7. You Might Get Sued
For years it appeared that most auditors were only interested in fame and the adoration of their online followers. Since the auditors were funded by their followers’ contributions, there was no added incentive to take on the police in litigation. That has now changed with reports of officers being sued in federal court for nothing more than a Terry stop predicated upon public filming that the officer deemed “suspicious.”
Officers need to remember that, under Terry, a detention is lawful under the Fourth Amendment only where behavior gives rise to “reasonable suspicion” that “criminal activity may be afoot.” Terry does not authorize detention where behavior is only “suspicious.” Behavior that is merely suspicious because it is unusual, may certainly be grounds for a “consensual encounter” by law enforcement, but more than that is constitutionally required to lawfully detain someone against their will. Most auditors are trained on where to stand and what to say such that it is probably the exception where their behavior provides articulable evidence of “criminal” activity.
But where auditors do file litigation and are successful, what are the payouts? In 2018, a Colorado Springs auditor received a $41,000 settlement after being detained for refusing to identify when officers observed him filming their police facility.
Also in 2018, the City of Manchester, NH, agreed to pay a settlement of $275,000 to a man who was arrested for recording his conversation with officers, without their consent, while speaking to them at his home over an animal complaint.

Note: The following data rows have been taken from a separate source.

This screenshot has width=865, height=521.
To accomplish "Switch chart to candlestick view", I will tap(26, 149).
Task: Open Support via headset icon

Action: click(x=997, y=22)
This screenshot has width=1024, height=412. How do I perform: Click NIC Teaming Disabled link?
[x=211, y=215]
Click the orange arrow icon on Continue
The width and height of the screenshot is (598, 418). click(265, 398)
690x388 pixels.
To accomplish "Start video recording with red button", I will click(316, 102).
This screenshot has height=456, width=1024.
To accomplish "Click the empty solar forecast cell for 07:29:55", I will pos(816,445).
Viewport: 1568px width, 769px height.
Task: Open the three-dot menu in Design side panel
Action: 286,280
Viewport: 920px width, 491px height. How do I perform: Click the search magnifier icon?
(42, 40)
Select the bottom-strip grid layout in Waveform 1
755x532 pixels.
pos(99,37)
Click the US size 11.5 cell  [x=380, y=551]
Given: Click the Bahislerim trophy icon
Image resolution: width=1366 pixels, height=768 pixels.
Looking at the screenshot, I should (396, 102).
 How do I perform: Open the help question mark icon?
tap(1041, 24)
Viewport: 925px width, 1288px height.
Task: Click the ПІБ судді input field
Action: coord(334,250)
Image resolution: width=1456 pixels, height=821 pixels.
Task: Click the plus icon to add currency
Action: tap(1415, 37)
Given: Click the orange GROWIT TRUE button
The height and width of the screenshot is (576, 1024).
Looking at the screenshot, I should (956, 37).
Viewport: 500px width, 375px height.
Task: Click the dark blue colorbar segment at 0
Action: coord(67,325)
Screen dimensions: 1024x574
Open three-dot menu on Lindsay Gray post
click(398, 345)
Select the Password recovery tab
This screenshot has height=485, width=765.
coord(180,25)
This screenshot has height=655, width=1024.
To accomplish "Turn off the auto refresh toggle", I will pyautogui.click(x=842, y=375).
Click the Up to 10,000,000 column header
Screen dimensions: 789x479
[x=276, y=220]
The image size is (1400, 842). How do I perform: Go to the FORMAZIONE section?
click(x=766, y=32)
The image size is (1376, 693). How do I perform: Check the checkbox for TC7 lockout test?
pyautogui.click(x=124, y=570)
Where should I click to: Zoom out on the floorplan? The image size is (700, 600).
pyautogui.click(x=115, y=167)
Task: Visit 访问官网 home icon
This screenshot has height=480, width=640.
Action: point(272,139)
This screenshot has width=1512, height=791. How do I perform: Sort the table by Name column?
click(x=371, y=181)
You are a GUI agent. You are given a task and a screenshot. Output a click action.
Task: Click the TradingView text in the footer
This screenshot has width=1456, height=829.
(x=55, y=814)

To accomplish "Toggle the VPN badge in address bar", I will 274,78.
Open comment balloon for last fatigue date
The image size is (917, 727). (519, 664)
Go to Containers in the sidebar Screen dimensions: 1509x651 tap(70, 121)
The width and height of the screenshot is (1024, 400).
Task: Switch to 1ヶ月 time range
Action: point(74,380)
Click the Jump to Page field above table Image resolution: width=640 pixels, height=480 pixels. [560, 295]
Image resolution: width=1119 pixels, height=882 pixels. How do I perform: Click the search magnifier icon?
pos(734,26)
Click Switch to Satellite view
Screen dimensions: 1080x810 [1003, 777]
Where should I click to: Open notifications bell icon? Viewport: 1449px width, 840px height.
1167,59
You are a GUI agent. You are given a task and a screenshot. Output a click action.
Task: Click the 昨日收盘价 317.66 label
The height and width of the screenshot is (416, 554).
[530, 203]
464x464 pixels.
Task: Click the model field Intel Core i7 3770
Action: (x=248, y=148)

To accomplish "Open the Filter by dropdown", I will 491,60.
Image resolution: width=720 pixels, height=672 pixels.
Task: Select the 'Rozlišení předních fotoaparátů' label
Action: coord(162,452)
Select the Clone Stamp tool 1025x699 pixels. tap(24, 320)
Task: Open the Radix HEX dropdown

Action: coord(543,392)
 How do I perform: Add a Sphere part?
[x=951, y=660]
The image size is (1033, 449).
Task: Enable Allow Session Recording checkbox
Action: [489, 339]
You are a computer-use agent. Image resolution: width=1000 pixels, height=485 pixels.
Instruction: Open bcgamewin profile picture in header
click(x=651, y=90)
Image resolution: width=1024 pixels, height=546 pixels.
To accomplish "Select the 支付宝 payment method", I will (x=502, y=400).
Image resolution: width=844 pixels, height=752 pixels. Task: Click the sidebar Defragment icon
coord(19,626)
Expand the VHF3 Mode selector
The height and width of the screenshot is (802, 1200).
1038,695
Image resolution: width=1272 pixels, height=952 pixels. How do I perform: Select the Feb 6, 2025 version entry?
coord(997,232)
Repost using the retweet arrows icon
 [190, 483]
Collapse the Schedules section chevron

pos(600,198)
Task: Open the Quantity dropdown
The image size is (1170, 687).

Do not lose sight of the fact that civil rights attorneys are being attracted to these cases for two reasons: 1) “low-hanging fruit,” i.e., usually clearly unlawful detentions, all caught on video, with officers sometimes making gratuitous comments out of frustration they almost instantly regret; and 2) attorneys’ fees. There have been countless civil rights cases over the years where the attorneys’ fees awarded to plaintiffs’ counsel under 42 U.S.C. § 1988 far exceeded what the client received by way of jury verdict or settlement.
The number of First Amendment audits and new auditors is increasing, not decreasing. It behooves all agencies to train their officers about the goals of these auditors, the tactics they use, and, most importantly, the legal principles under the First and Fourth Amendments by which the officers’ response will be measured in court should litigation be filed.